Côté offre, le phénomène de « détournement des sources africaines » précédemment évoqué a été confirmé par les données de mars. Alors que les États-Unis ont accru leur stockage de ressources mondiales de cuivre cathodique, les changements dans les flux des sources africaines restent à surveiller. En prenant la RDC comme exemple, son approvisionnement en mars a rebondi de 64 900 t en février à 93 100 t, mais est resté en deçà du niveau de janvier. Cela indique que, bien que les sources africaines précédemment affectées par des facteurs logistiques et autres se soient partiellement rétablies, dans un contexte de réallocation mondiale des ressources et de détournement des contrats à long terme par les géants multinationaux, la marge de croissance du cuivre cathodique congolais acheminé vers la Chine est limitée, et l'écart de prix entre le cuivre EQ et le cuivre enregistré continue de se réduire.

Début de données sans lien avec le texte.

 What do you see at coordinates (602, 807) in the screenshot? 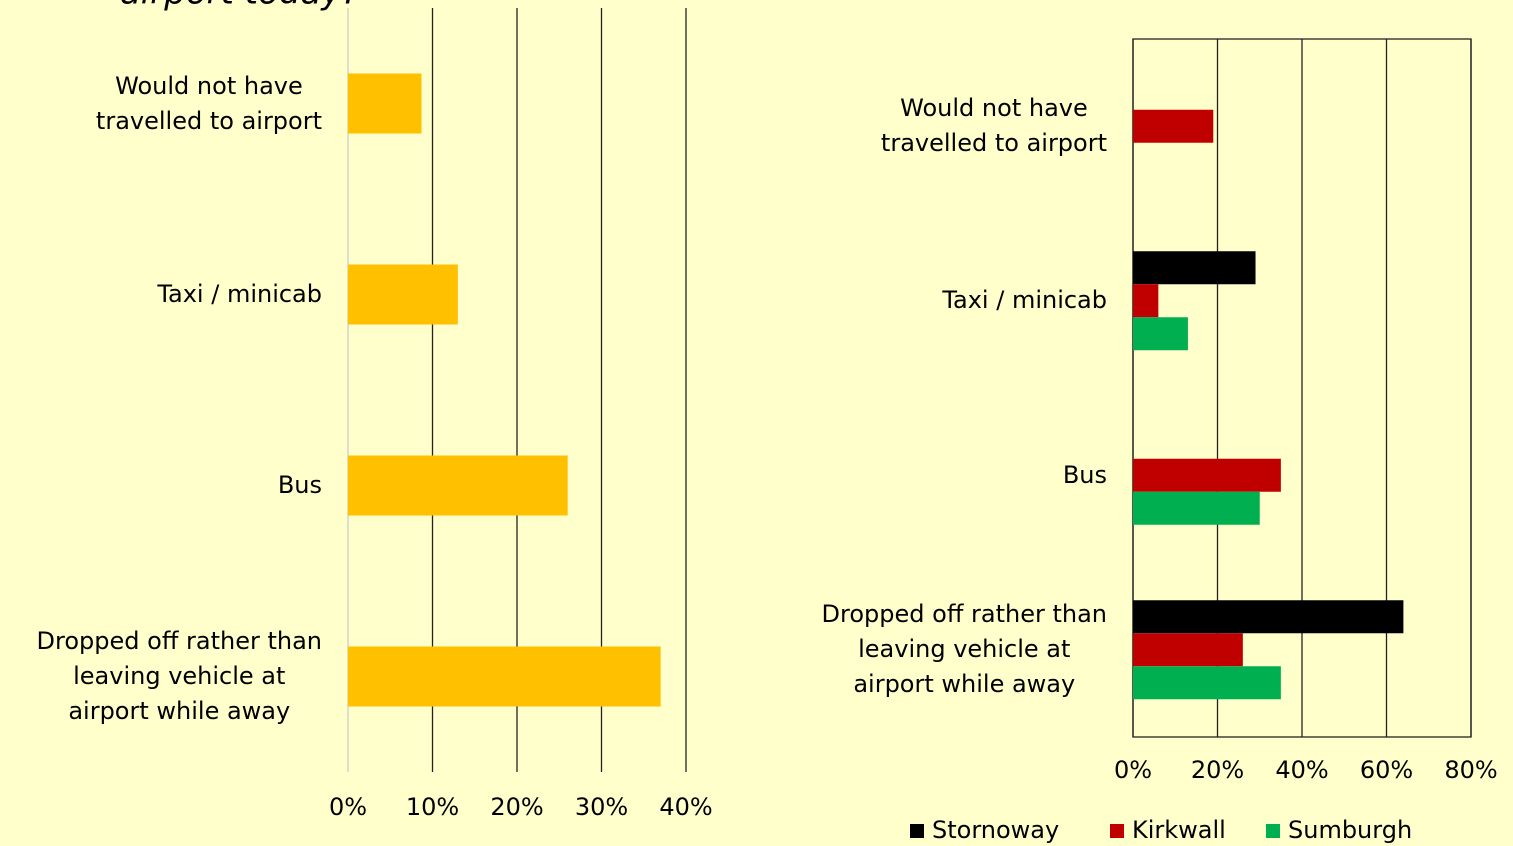
I see `x-tick-label: 30%` at bounding box center [602, 807].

Contrairement à la situation de l'offre des sources africaines, les sources russes et kazakhes ont connu une croissance significative en mars. Rompant avec la tendance mensuelle d'importation relativement stable observée précédemment, les importations de cuivre cathodique russe ont atteint 49 700 t en mars, une hausse notable en glissement mensuel, tandis que le Kazakhstan a également progressé à 13 900 t. Ces ressources EQ supplémentaires ont efficacement comblé le déficit laissé par les sources africaines contraintes.
Compte tenu du fait que les problèmes d'approvisionnement en soufre et de capacité de transport en Afrique n'ont pas été entièrement résolus, le flux incrémental de cuivre SX-EW africain vers la Chine devrait rester limité à l'avenir. Toutefois, étant donné le volume global limité des importations, la part des importations de cuivre EQ devrait se maintenir à un niveau élevé.